Oder: Was halten Konservative von einer Familienpolitik, die sich nicht einmal einig ist, ob die Förderung der Familie überhaupt noch das Ziel ihres Strebens sein soll?

Auch in den Bereichen Einwanderung, einer (realistischen) EU-Politik, der Verteidigung (der Wehretat stagniert, während die Aufgaben der Bundeswehr ständig wachsen), der Außenpolitik (Definition deutscher Interessen in EU, Nato und weltweit) sehen gerade Konservative beträchtliche Defizite in der Unionspolitik. Nostalgiker sind sich sicher, daß ein Franz Josef Strauß diese Defizite beseitigt hätte. Daraus resultierte die Ausstrahlung seiner Person und der CSU damals.

Foto: Stets stand Stoiber im Mittelpunkt: Beckstein muß nun vortreten.

 

Zeitzeugen

Franz Josef Strauß - Der 1915 in München geborene erste Kanzlerkandidat aus den Reihen der Christlich-Sozialen Union leitete ab 1961 die CSU und regierte ab 1978 Bayern. Aus beiden Ämtern riß ihn 1988 sein Tod in Regensburg.
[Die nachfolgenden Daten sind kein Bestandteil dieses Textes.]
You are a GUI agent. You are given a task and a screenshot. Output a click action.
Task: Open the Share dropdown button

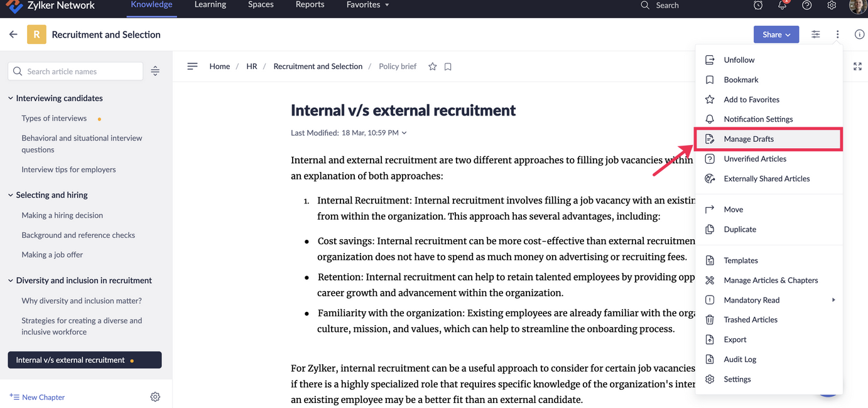click(776, 35)
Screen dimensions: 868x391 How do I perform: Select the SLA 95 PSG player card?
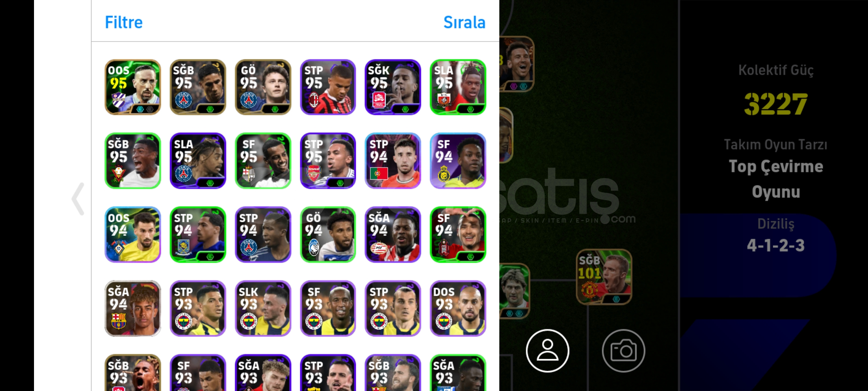coord(198,161)
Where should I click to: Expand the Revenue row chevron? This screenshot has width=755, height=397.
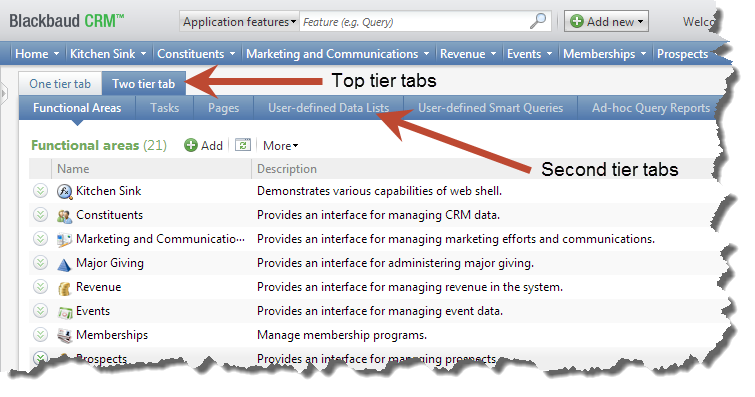click(x=40, y=287)
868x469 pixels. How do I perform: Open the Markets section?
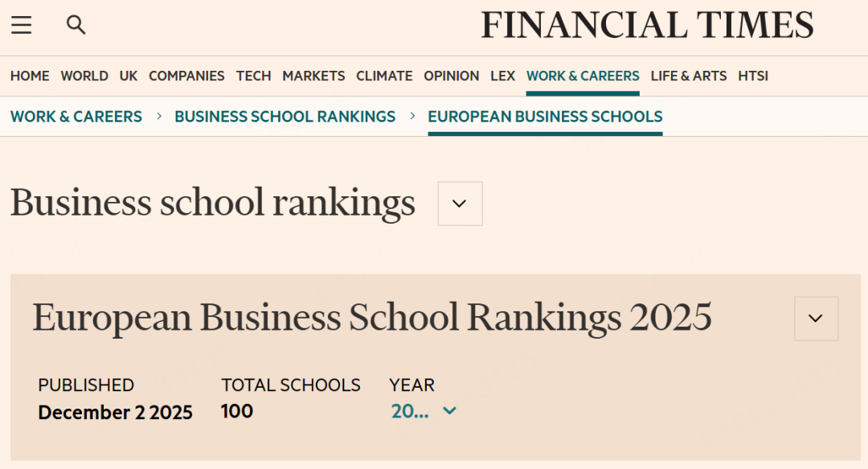point(313,76)

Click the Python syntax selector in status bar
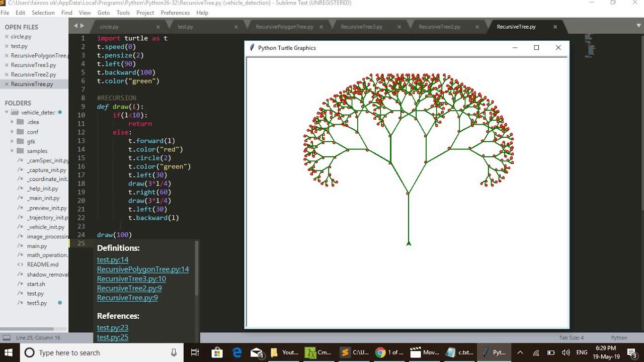tap(619, 338)
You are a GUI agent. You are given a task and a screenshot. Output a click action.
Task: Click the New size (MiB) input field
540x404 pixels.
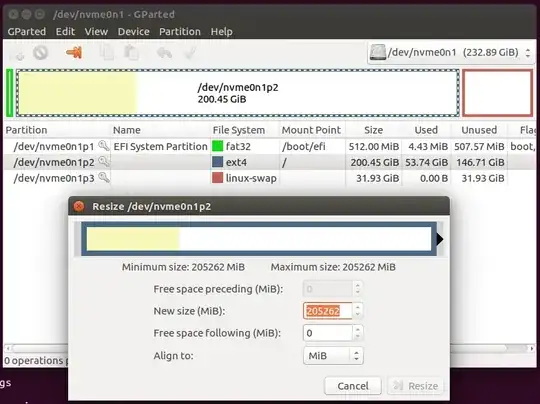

Alfons Goppel - Bayerns bisher langjährigster Ministerpräsident kam 1905 in einem heutigen Stadtteil Regensburgs zur Welt. Nach dem Zweiten Weltkrieg fand das vormalige Mitglied der Bayerischen Volkspartei zur CSU. Nach vorherigen Tätigkeiten in Aschaffenburg zog der Jurist 1954 für seine Partei in den Landtag ein. 1962 wurde er zusätzlich Ministerpräsident. 1978 schied er aus Bayerns Legislative und Exekutive aus. Nach einem politischen Lebensabend im Europaparlament verstarb er 1991 in Johannesburg.

Josef Müller - Der erste CSU-Vorsitzende kam 1898 in Oberfranken zur Welt. In der Weimarer Zeit saß er für die Bayerische Volkspartei im Reichstag. Nach der "Machtergreifung" schloß er sich dem Widerstand an, was ihn 1943 ins KZ brachte. Nach seiner Befreiung zu Kriegsende gründete er mit Gleichgesinnten die CSU, deren erster Vorsitzender er von 1946 bis 1949 war. Daneben war er in Bayern Mitglied der Verfassunggebenden Versammlung, anschließend bis 1958 Landtagsmitglied, 1947 bis 1952 Justizminister und 1947 bis 1950 stellvertretender Ministerpräsident. 1979 starb er in München.

Theodor Waigel - Bundeskanzler Helmut Kohls letzter Finanzminister kam 1939 im schwäbischen Oberrohr zur Welt. Der Übernahme des CSU-Vorsitzes nach Strauß' Tod im Jahre 1988 folgte 1989 der Eintritt in die Bundesregierung. Dem Verlust des Kabinettspostens 1998 folgte 1999 jener des Parteivorsitzes.

Friedrich Zimmermann - Der Träger des Preußenschildes kam 1925 in München zur Welt. Seit 1948 CSU-Mitglied, diente er seiner Partei von 1955 bis 1967 nacheinander als Hauptgeschäftsführer, Generalsekretär und Landesschatzmeister sowie von 1979 bis 1989 als stellvertretender Vorsitzender. Neben seiner Tätigkeit im Bundestag von 1957 bis 1990 diente er der Bundesrepublik von 1982 bis 1991 erst als Innen- und dann als Verkehrsminister.